» **Record set**
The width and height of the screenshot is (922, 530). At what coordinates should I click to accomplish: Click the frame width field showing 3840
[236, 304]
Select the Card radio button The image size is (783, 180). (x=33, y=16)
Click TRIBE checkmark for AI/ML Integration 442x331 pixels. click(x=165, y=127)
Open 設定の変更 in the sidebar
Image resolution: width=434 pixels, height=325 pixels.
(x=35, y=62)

...

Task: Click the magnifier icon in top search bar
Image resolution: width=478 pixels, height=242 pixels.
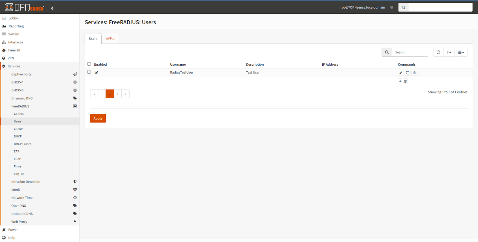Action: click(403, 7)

» **Written request**
Reproduce the listing lines from the one containing "Task: Click the" through the one containing "Action: click(403, 7)", swapping "magnifier" for "magnifying glass" and changing nothing else. Omit the pictures from your answer.

» **Worked answer**
Task: Click the magnifying glass icon in top search bar
Image resolution: width=478 pixels, height=242 pixels.
Action: click(403, 7)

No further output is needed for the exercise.